Turkey: One Nation, One Flag, One State, One Man
Turkish Prime Minister Recep Tayyip Erdogan capped off a very eventful weekend with a visit to the Sunday closing ceremonies of the Turkish Olympiad, an annual event that brings together students from the Gulen movement’s global network of schools to show off their language skills through song and dance (if you’ve ever wanted to see African children belt it out in Turkish while dressed up like Turkic nomads, this is the event for you).
But the day’s real show of linguistic prowess was on display earlier, when Erdogan gave a two-hour speech – most of it without even looking at any notes – in front of a crowd of hundreds of thousands of flag-waving supporters at an Istanbul rally. It was a bravura performance, one that, incredibly, saw Erdogan’s voice actually lose the hoarseness that he started off with and get stronger as he went along. By the end, Erdogan had once again shown that there is really no one in the Turkish political landscape that can touch him in terms of working up a crowd and projecting his personality so forcefully and effectively.

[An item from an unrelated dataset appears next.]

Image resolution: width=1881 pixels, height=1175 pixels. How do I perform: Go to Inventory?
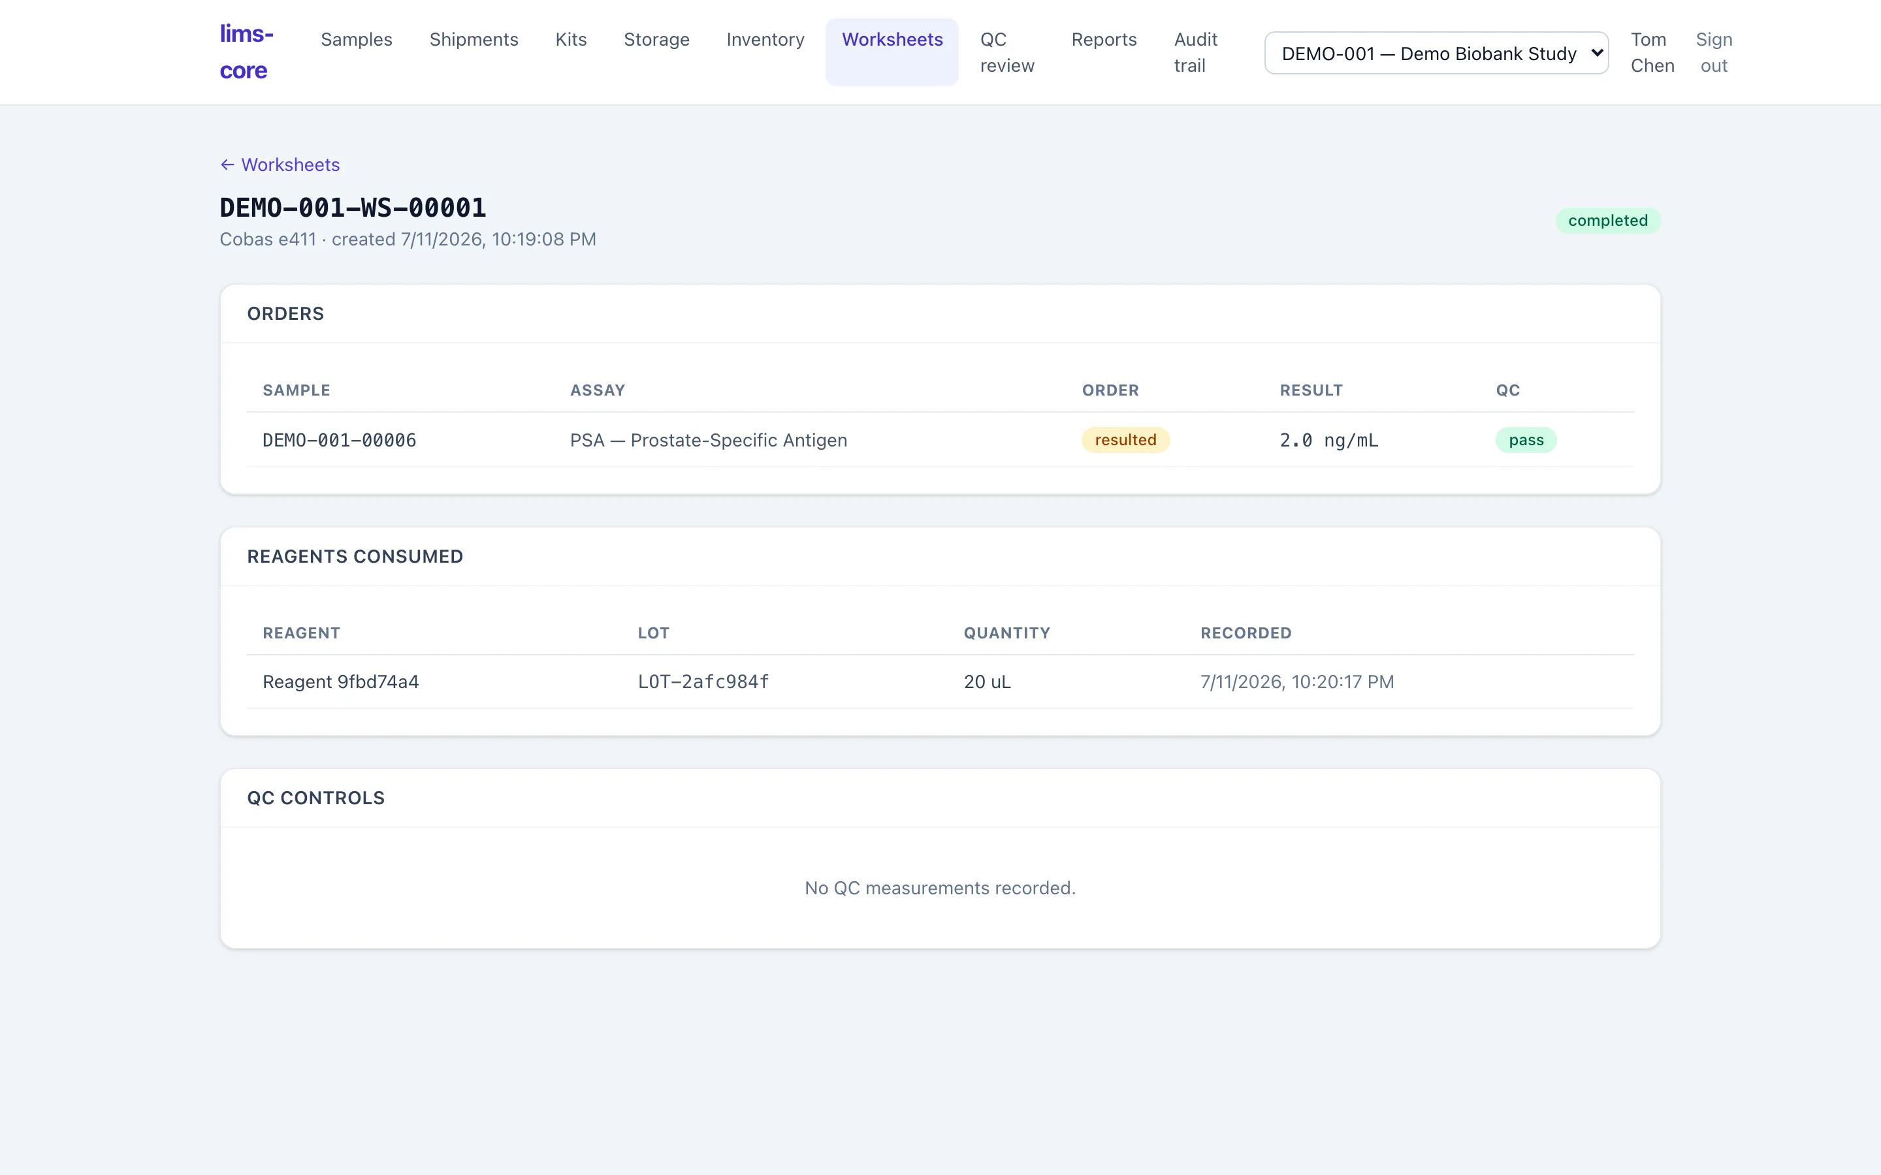pos(765,40)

The actual content of his speech itself was a different matter, the talk filled with dispiriting and troubling language and images. “I am not your master, but your servant,” Erdogan told the crowd, his faux humility betrayed by the fact that he was speaking from a stage flanked by a massive portrait of him. Towards the end of his speech, after blaming the foreign media for stirring up the trouble in Turkey, the PM led the crowd in chanting “One nation, one flag, one state,” a traditional Turkish nation-building refrain that for many – Kurds especially – evokes the worst of the country’s statist tradition. Finally, to finish off, Erdogan further appealed to nationalist sentiment by urging his followers to launch a flag campaign and hang the Turkish star and crescent from their windows and balconies as a rebuke to the protestors in Taksim Square and Gezi Park. (The last time a campaign like this was organized in Turkey, in 2005, it was the military – whose power Erdogan and his Islamic-rooted Justice and Development Party (AKP) had worked so hard to curtail – that had called for it.)
Put all together, the elements of Erdogan’s speech made it clear that the turmoil that is gripping Turkey right now is not really a battle between Islamists and secularists, but one between “old” Turkey and “new” Turkey. The PM and the AKP might have been a fresh force in Turkish politics when they were first elected in 2002, but Sunday’s Erdogan did not sound much different than the hard-line Kemalists he took on and defeated over the course of the last decade (albeit with a religious veneer). “Now the AK Party discourse appears xenophobic, anti-Western, inward-looking, anti-globalization and pro-status quo. I used to describe the Kemalists-secularists-nationalists in these terms just a few years ago,” Ihsan Dagi, a professor at Ankara’s Middle East Technical University and former supporter of the AKP, wrote yesterday in a Today’s Zaman column.
At one point during his speech, Erdogan touted his party’s achievements by listing the endless kilometers of new roads it has built and the multitudes of expensive infrastructure megaprojects it has in the works. It was another indication that Erdogan was firmly stuck in the past. These are all impressive achievements, but a truly new Turkey needs to built through more than constructing new roads, bridges, airports, dams and malls. It also needs to built by raising a new generation that’s no longer captive to the paranoia, fear mongering, nationalism and jingoism of the past. With yesterday’s speech, Erdogan decisively made clear he was leading a march back to Turkey’s intellectual bondage of the past.